Primeiramente, é necessário compreender como as escolas são fundamentais nesse processo. A escola, entre suas funções, objetiva formar cidadãos melhores e engajados para a sociedade. Para tanto, devem esclarecer aos jovens que a gravidez precoce trata-se de um problema social e de saúde pública. De acordo com pesquisas do Ministério da Saúde, os casos de gravidez na adolescência ocorrem principalmente nas periferias, áreas rurais e em famílias de baixa renda. Dessa forma, as escolas devem ampliar o olhar dos alunos sobre o tema, tornando as discussões do tema algo frequente.

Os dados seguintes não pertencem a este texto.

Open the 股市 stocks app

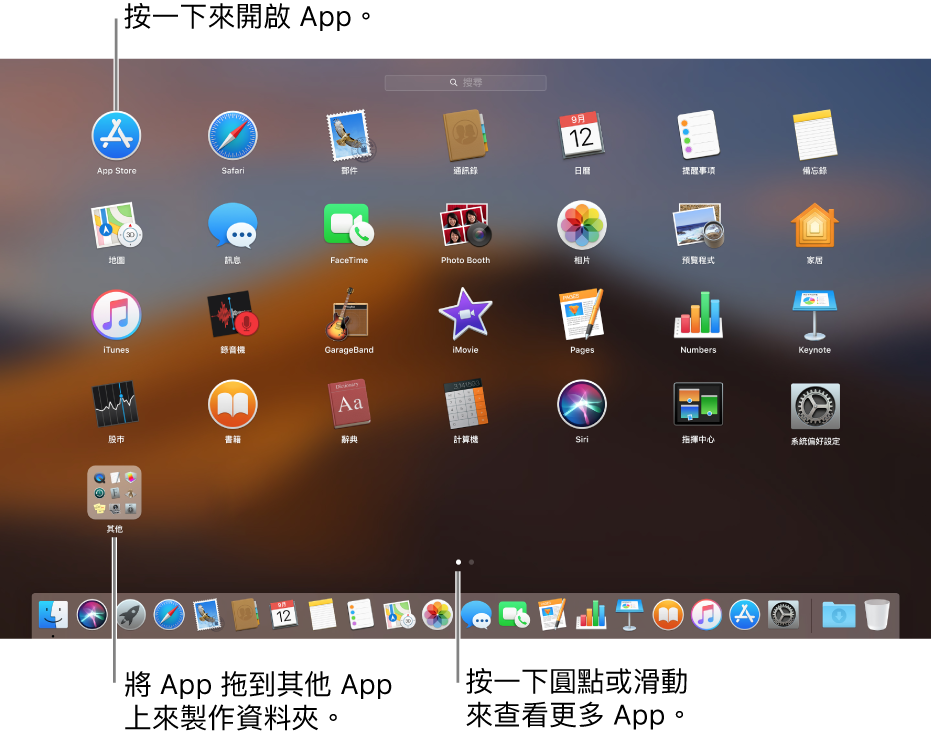point(116,404)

Outrossim, é imprescindível que as famílias e a sociedade não tratem a gravidez precoce como um tabu. É importante ressaltar que, as famílias devem acolher seus jovens, a fim de orientá-los, para que seja um lugar de diálogos entre pais e filhos, em que estes sintam-se à vontade para conversar sobre suas dúvidas. Do mesmo modo, as mídias, como a TV, podem abordar a gravidez precoce em suas novelas e programas como forma de responsabilidade social, para colocar esse assunto em evidência na sociedade, de forma que seja discutido nas famílias brasileiras.

Diante dos fatos supracitados, faz-se necessário que as escolas ampliem o debate sobre o tema, por intermédio de rodas de conversa entre alunos, Médicos e as Secretarias de Saúde Municipais a fim de que discutam sobre os dados existentes na realidade brasileira, para que os estudantes tirem dúvidas e levem a informação para seus lares, deixando, portanto, de ser um tabu na sociedade. Assim, a educação e a informação salvam vidas.